-- start --
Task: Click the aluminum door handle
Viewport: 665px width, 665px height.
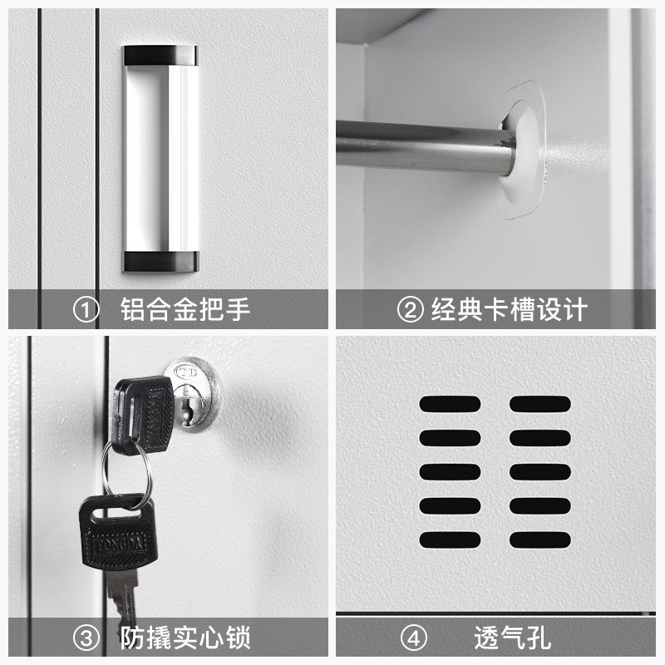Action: [160, 158]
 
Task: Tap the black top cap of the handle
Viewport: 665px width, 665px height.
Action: [160, 56]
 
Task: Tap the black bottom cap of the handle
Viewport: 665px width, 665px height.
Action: [160, 260]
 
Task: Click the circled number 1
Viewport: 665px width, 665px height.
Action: [86, 310]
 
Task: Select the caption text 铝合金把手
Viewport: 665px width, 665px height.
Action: [185, 310]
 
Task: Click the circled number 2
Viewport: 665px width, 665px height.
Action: [410, 310]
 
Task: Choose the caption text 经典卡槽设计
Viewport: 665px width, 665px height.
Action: [509, 310]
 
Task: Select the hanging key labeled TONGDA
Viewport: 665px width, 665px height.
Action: [116, 532]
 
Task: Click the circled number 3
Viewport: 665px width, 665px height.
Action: [86, 639]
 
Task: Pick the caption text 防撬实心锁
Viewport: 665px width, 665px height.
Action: [185, 639]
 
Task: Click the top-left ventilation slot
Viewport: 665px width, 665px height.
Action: [450, 404]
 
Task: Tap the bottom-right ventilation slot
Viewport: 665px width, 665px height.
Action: [539, 539]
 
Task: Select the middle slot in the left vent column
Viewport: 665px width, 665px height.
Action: [450, 471]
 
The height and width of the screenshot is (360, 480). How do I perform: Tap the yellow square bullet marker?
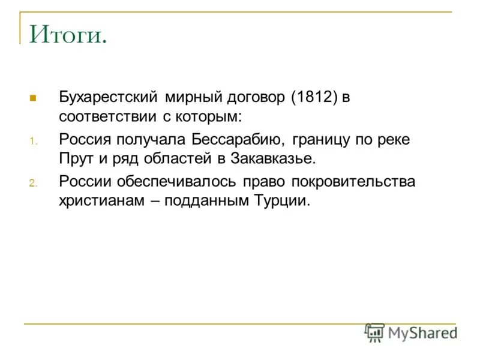33,97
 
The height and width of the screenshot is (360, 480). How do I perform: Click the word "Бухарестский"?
108,97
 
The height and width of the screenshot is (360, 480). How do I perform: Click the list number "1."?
33,142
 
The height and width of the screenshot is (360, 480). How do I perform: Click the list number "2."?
33,184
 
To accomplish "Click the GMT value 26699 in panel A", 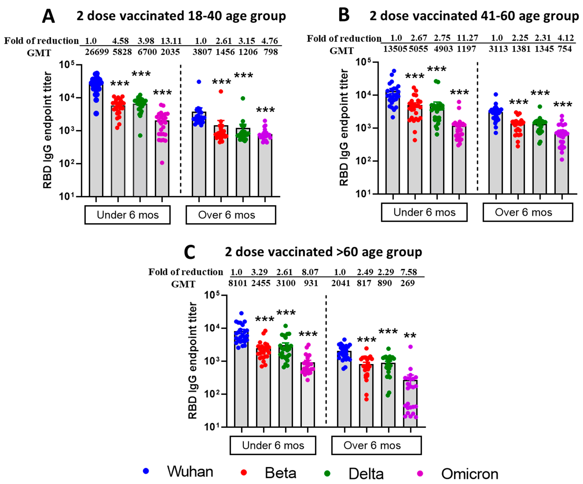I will [97, 52].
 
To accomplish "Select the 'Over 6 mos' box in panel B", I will [527, 212].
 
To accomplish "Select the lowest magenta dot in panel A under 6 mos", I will [162, 163].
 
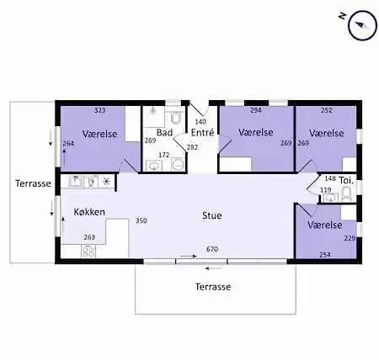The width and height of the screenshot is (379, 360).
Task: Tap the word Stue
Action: pyautogui.click(x=212, y=215)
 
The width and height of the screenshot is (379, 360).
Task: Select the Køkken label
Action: pyautogui.click(x=89, y=212)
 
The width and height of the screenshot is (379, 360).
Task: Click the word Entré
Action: pyautogui.click(x=202, y=132)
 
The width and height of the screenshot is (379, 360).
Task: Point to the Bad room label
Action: pyautogui.click(x=164, y=132)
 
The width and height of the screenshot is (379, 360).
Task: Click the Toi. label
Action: pyautogui.click(x=346, y=180)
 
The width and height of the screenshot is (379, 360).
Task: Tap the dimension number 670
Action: pyautogui.click(x=212, y=249)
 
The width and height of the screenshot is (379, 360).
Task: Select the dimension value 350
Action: pyautogui.click(x=141, y=220)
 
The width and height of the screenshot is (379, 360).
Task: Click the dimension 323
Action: pyautogui.click(x=99, y=110)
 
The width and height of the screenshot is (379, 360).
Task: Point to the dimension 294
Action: pyautogui.click(x=256, y=110)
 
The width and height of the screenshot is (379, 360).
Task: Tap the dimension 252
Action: pyautogui.click(x=327, y=110)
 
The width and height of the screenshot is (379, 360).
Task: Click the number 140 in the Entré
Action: pyautogui.click(x=200, y=121)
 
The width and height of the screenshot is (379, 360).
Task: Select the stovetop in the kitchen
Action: pyautogui.click(x=88, y=251)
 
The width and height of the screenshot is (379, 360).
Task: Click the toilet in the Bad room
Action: pyautogui.click(x=176, y=118)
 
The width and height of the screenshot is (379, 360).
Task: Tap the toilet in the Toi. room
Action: pyautogui.click(x=346, y=194)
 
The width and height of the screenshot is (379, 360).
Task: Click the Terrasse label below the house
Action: pyautogui.click(x=213, y=287)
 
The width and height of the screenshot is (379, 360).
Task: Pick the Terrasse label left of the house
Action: pyautogui.click(x=33, y=183)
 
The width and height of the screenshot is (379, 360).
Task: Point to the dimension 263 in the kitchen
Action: pyautogui.click(x=89, y=237)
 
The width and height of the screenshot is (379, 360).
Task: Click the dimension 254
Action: pyautogui.click(x=325, y=255)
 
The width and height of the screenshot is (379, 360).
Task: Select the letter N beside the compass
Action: pyautogui.click(x=342, y=16)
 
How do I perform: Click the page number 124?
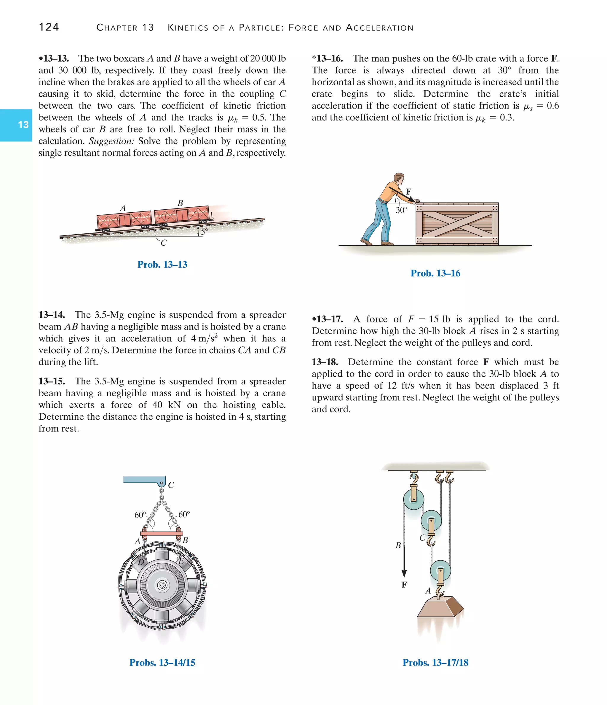49,27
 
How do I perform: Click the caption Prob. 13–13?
162,264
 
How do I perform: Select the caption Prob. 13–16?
435,273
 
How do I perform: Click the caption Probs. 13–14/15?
162,663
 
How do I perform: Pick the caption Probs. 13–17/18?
435,663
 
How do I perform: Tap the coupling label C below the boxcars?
164,243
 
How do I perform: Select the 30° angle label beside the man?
401,210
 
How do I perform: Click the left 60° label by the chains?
140,515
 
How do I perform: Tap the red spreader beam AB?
162,534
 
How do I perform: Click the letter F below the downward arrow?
404,585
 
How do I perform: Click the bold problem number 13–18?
325,362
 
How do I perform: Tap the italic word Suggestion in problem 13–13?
111,141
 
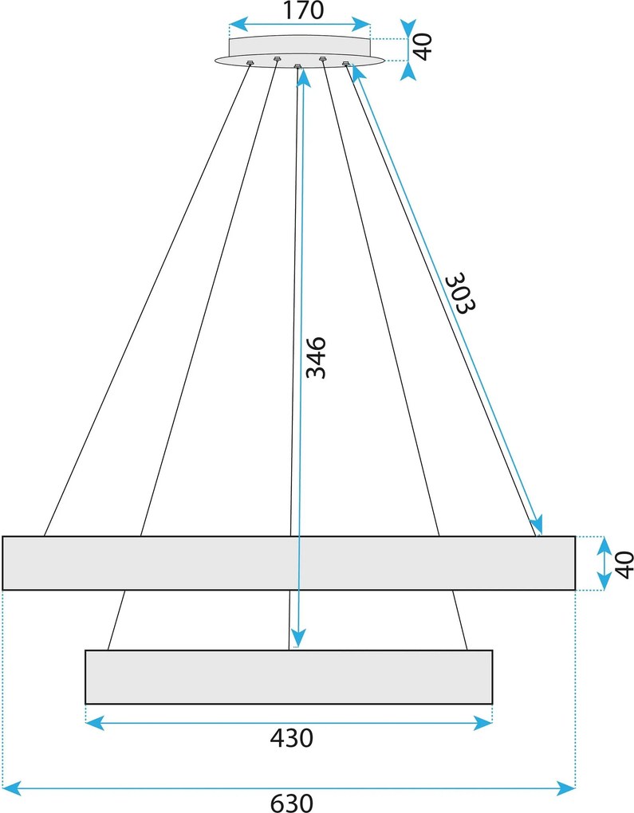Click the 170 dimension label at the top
(x=303, y=10)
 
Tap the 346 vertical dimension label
(x=316, y=358)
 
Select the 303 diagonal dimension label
(x=460, y=293)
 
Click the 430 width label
(x=292, y=738)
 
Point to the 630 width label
(x=292, y=803)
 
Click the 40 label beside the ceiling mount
(x=423, y=47)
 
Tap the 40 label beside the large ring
(x=624, y=564)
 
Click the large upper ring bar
(x=289, y=563)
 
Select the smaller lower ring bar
(x=289, y=677)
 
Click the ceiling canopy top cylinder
(x=300, y=45)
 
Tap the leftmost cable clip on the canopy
(x=250, y=63)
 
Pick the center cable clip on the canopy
(x=297, y=66)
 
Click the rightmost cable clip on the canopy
(x=346, y=64)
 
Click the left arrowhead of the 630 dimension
(x=11, y=788)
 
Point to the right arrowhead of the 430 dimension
(x=483, y=722)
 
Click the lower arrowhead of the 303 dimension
(x=538, y=524)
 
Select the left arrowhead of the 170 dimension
(x=238, y=25)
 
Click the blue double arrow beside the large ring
(x=604, y=564)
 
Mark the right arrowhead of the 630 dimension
(x=566, y=788)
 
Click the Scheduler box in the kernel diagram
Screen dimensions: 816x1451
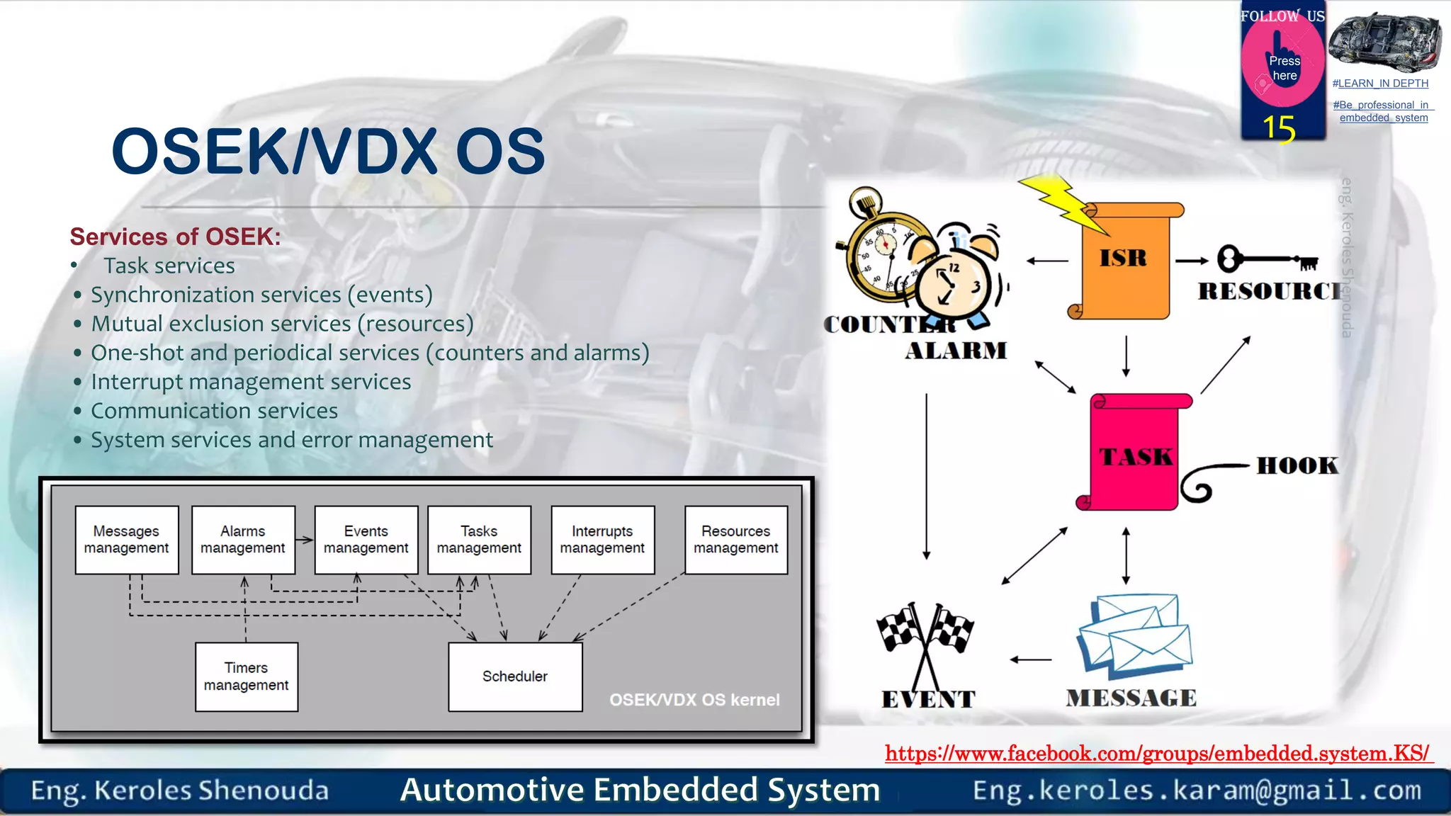pyautogui.click(x=515, y=676)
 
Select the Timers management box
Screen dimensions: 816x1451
pyautogui.click(x=246, y=676)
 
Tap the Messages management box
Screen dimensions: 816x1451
pyautogui.click(x=126, y=540)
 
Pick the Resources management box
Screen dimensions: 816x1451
pyautogui.click(x=735, y=540)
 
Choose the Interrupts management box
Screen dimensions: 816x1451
pyautogui.click(x=602, y=540)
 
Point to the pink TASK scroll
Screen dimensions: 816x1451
pyautogui.click(x=1134, y=453)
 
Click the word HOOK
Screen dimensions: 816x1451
pyautogui.click(x=1297, y=465)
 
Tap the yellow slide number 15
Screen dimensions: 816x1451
pyautogui.click(x=1279, y=129)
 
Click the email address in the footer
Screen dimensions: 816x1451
pyautogui.click(x=1197, y=790)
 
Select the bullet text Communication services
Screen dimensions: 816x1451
pyautogui.click(x=214, y=411)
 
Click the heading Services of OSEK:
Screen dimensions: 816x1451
pyautogui.click(x=175, y=237)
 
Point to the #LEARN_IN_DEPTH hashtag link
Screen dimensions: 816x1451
pyautogui.click(x=1380, y=84)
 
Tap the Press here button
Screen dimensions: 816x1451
pyautogui.click(x=1284, y=68)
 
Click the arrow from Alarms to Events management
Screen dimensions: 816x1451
pyautogui.click(x=305, y=540)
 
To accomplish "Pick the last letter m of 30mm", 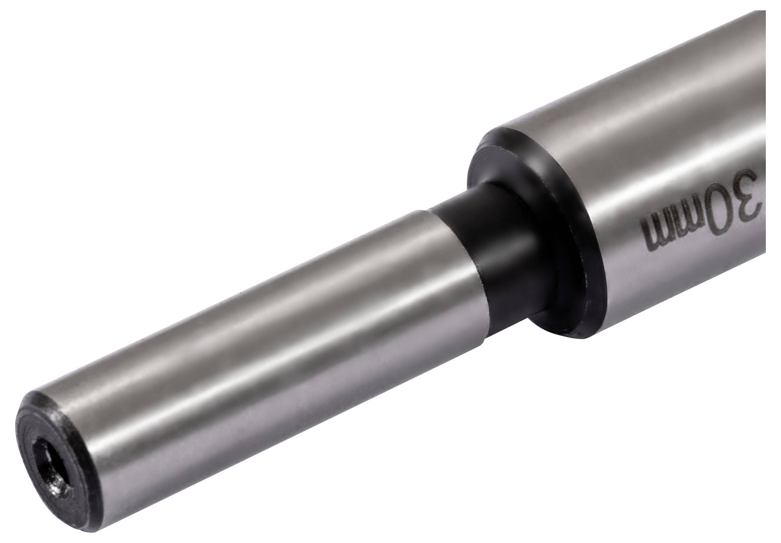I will (654, 242).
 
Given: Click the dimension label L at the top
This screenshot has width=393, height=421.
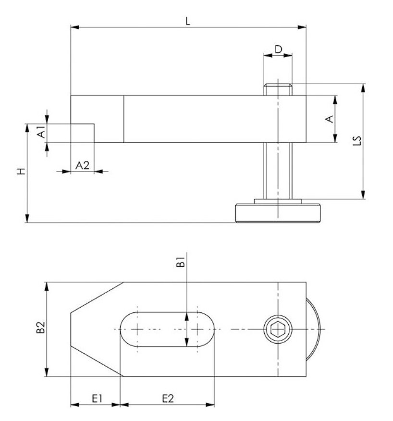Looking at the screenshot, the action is click(188, 21).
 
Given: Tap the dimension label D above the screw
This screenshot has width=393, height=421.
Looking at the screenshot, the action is click(278, 49).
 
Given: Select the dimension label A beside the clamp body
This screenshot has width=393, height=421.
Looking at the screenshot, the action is click(330, 119).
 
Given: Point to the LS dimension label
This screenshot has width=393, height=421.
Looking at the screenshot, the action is click(357, 141).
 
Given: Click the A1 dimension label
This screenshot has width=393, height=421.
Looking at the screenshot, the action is click(42, 132).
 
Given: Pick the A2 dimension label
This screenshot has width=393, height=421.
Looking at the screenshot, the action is click(82, 165).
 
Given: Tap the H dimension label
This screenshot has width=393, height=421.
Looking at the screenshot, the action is click(21, 171).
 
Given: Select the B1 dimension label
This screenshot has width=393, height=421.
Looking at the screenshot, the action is click(180, 262).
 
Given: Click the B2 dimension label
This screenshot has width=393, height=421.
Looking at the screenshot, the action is click(40, 327).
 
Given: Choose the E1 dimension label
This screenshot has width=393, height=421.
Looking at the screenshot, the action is click(97, 398).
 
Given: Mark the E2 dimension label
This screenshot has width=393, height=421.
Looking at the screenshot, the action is click(168, 398).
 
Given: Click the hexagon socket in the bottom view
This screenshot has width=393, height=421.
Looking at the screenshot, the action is click(278, 329).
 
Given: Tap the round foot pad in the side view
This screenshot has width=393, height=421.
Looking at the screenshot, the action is click(278, 213).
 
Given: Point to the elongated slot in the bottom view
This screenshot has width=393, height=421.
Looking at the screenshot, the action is click(167, 329).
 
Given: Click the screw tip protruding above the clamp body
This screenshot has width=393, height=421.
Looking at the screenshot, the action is click(278, 89).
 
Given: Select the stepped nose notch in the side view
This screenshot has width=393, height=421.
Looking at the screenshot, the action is click(83, 133).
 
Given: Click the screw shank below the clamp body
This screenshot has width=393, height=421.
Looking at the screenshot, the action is click(278, 171).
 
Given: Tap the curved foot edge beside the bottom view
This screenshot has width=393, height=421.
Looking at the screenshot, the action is click(313, 329).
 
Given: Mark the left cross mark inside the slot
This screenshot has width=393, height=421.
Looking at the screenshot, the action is click(137, 329).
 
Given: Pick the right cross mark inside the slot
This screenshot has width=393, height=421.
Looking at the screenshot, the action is click(197, 329).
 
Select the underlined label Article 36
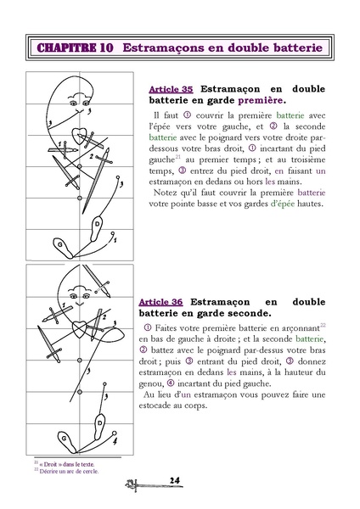tap(160, 300)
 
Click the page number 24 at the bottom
tap(173, 481)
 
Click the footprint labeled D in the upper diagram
tap(98, 227)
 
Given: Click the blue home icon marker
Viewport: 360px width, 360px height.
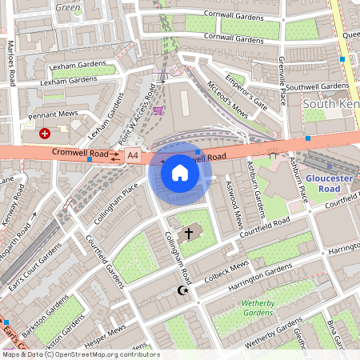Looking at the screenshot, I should pyautogui.click(x=180, y=172).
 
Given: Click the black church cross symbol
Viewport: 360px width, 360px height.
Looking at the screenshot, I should pyautogui.click(x=190, y=234).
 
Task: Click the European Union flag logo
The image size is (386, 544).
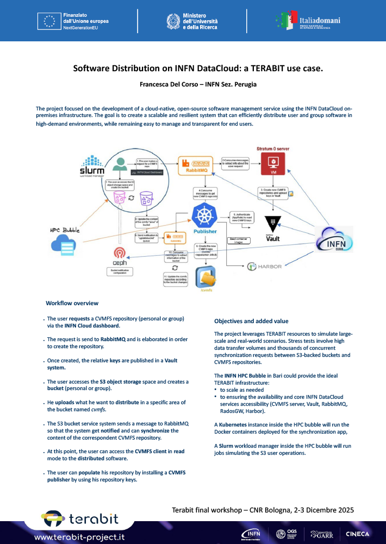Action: (x=49, y=21)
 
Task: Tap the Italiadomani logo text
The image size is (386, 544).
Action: (x=320, y=20)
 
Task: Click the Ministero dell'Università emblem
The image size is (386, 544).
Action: (x=172, y=21)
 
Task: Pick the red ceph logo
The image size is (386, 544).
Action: (x=120, y=255)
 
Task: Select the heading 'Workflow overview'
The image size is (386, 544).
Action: (x=72, y=303)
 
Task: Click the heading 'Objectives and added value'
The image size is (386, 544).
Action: (x=251, y=321)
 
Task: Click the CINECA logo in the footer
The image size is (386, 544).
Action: (x=357, y=534)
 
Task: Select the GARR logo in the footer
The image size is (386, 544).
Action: (x=321, y=534)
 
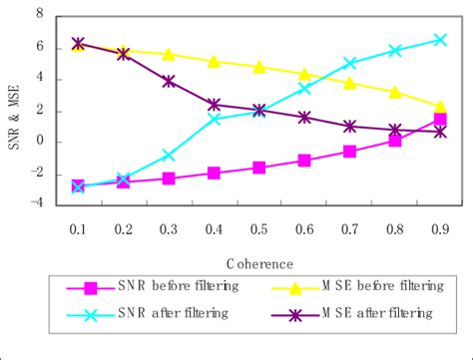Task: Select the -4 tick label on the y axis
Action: coord(37,204)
-- end --
**THE PROBLEM**:
Convert the listing above, from the line containing "Mark the right arrowhead of the 630 dimension" up to and including the line containing "pyautogui.click(x=1297, y=465)", into a Markdown table with the columns Number and Line. Each non-blank line gets its own row, and the pictures are left out.

**RESPONSE FOR THIS EXERCISE**:
| Number | Line |
|---|---|
| 1 | Mark the right arrowhead of the 630 dimension |
| 2 | (x=566, y=788) |
| 3 | Click the Scheduler box in the kernel diagram |
| 4 | Screen dimensions: 816x1451 |
| 5 | pyautogui.click(x=515, y=676) |
| 6 | Select the Timers management box |
| 7 | Screen dimensions: 816x1451 |
| 8 | pyautogui.click(x=246, y=676) |
| 9 | Tap the Messages management box |
| 10 | Screen dimensions: 816x1451 |
| 11 | pyautogui.click(x=126, y=540) |
| 12 | Pick the Resources management box |
| 13 | Screen dimensions: 816x1451 |
| 14 | pyautogui.click(x=735, y=540) |
| 15 | Choose the Interrupts management box |
| 16 | Screen dimensions: 816x1451 |
| 17 | pyautogui.click(x=602, y=540) |
| 18 | Point to the pink TASK scroll |
| 19 | Screen dimensions: 816x1451 |
| 20 | pyautogui.click(x=1134, y=453) |
| 21 | Click the word HOOK |
| 22 | Screen dimensions: 816x1451 |
| 23 | pyautogui.click(x=1297, y=465) |